The Turbulence Structure of Heated Supersonic Jets with Offset Total Temperature Non-Uniformities
Noise induced hearing loss is a large concern for the Department of Defense. Personnel on aircraft carriers are exposed to dangerous noise levels of noise from tactical aircraft, causing hearing damage which results in significant costs for medical care and treatment. Additionally, NASA and the FAA have begun to investigate the viability of reintroducing supersonic commercial transport in the United States and one of the largest problems to address is reducing the noise impact of these aircraft on communities.
The overarching goal of jet noise research is to optimize noise reduction techniques for supersonic jets. In order to achieve this, a more complete theoretical framework which links the jet boundary conditions to the turbulence production in the jet plume and the far-field radiated noise must be established.
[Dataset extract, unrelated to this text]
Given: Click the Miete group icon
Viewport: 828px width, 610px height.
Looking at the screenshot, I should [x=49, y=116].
The research presented herein was conducted on the hypothesis that introducing thermal non-uniformities into a heated supersonic jet flow can favorably alter the turbulence structure in the jet shear layer, leading to reductions in radiated noise.
To investigate the impact of temperature on the turbulence development in the jet, spatially resolved three-component velocity vectors were acquired using particle image velocimetry (PIV) performed on two small-scale perfectly expanded Mach 1.5 jet flows, one with a uniform temperature profile and another containing a geometrically offset temperature non-uniformity.
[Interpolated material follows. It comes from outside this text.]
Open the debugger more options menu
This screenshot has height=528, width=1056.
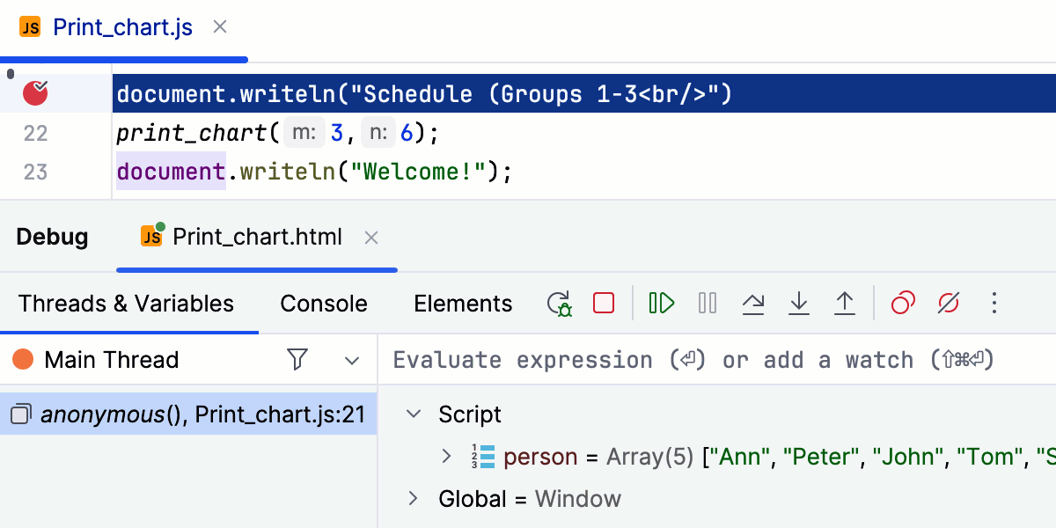[x=994, y=303]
Using the PIV data, the mean velocities, Reynolds stresses, and correlation coefficients were obtained from both jet flows and compared to analyze changes in the mean turbulence field. Small but significant reductions in the shear layer turbulence were observed in the near nozzle region of the thermally offset jet when compared to the uniform jet case. The changes result in a thickening of the shear layer nearest the location of the cold plume which alters the integral length scales of the coherent turbulent structures in the offset jet in a manner consistent with other techniques presented in the literature that reduce jet noise.
Applying quadrant analysis, a conditional averaging technique, to the jet turbulence plume revealed changes in the statistical flow field of Reynolds shear stress structures. The changes provide strong evidence of the presence of intermittent stream-wise vortical structures which serve to reduce the spatial correlation levels of turbulence in the thermally offset jet flow when compared to the uniform baseline jet.